Location data for words and elements
::::::
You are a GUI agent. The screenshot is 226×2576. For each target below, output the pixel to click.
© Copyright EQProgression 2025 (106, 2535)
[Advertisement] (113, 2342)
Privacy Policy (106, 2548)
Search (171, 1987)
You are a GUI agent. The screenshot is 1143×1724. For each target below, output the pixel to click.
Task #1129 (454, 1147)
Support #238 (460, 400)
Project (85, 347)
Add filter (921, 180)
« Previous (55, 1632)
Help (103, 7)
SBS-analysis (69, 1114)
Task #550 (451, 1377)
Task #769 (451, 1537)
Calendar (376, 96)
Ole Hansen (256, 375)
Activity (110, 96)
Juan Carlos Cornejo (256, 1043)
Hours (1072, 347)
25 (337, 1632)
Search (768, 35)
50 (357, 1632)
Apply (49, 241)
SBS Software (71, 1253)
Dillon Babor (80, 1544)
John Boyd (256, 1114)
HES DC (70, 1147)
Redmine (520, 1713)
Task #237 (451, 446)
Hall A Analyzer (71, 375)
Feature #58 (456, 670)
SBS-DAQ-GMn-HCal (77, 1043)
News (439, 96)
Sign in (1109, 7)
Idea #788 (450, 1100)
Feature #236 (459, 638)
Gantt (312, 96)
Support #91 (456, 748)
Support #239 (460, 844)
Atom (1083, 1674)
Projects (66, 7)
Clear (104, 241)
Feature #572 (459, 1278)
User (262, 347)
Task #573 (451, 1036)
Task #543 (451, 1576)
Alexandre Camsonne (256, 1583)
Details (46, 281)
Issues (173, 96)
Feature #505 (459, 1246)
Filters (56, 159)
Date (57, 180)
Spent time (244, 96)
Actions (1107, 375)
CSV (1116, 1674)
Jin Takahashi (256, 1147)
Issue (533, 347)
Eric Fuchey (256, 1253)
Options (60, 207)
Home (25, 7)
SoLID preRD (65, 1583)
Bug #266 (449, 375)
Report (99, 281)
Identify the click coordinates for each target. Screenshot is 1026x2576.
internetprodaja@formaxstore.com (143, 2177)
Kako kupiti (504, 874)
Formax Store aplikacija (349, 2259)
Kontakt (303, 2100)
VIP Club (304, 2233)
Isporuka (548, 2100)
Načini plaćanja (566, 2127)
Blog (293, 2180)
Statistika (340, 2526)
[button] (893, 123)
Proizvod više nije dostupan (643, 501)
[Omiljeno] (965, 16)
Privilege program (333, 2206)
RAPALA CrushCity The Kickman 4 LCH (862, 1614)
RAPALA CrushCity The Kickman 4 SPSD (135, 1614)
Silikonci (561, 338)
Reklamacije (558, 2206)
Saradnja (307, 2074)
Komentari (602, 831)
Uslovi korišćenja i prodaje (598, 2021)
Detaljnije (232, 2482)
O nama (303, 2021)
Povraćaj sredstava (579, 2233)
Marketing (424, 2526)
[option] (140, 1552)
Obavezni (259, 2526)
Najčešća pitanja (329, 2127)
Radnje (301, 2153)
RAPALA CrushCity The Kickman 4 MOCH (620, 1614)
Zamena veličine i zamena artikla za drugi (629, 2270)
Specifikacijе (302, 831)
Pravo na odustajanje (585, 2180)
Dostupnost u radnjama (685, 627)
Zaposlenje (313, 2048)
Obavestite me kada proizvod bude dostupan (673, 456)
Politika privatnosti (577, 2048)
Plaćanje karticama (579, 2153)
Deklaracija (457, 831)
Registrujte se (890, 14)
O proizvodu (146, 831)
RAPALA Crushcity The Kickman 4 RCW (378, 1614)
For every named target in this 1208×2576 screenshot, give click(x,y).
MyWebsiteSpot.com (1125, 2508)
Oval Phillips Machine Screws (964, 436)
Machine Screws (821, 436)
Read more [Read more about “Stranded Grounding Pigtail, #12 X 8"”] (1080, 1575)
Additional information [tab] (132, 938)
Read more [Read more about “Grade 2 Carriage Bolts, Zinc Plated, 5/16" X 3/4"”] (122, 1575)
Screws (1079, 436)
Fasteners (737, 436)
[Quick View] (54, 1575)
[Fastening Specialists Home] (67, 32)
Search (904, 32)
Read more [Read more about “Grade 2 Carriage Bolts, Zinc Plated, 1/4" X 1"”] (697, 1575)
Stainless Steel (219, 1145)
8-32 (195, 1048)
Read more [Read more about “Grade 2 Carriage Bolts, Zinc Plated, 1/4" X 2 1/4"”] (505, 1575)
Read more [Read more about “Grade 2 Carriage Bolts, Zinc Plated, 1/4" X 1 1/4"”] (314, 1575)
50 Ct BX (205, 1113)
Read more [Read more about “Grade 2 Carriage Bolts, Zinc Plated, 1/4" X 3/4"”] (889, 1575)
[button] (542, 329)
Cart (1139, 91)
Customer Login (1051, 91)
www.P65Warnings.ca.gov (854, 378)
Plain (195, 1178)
::::::
### GOAL OF THE EXERCISE
Identify every line above that contains the string "below" and copy each of those lines in full.

### EXERCISE OUTPUT
You are a GUI agent. The screenshot is 226×2576. For each target below, output the pixel to click.
You are a GUI agent. The screenshot is 1143×1724. For each target below, output the pixel to click.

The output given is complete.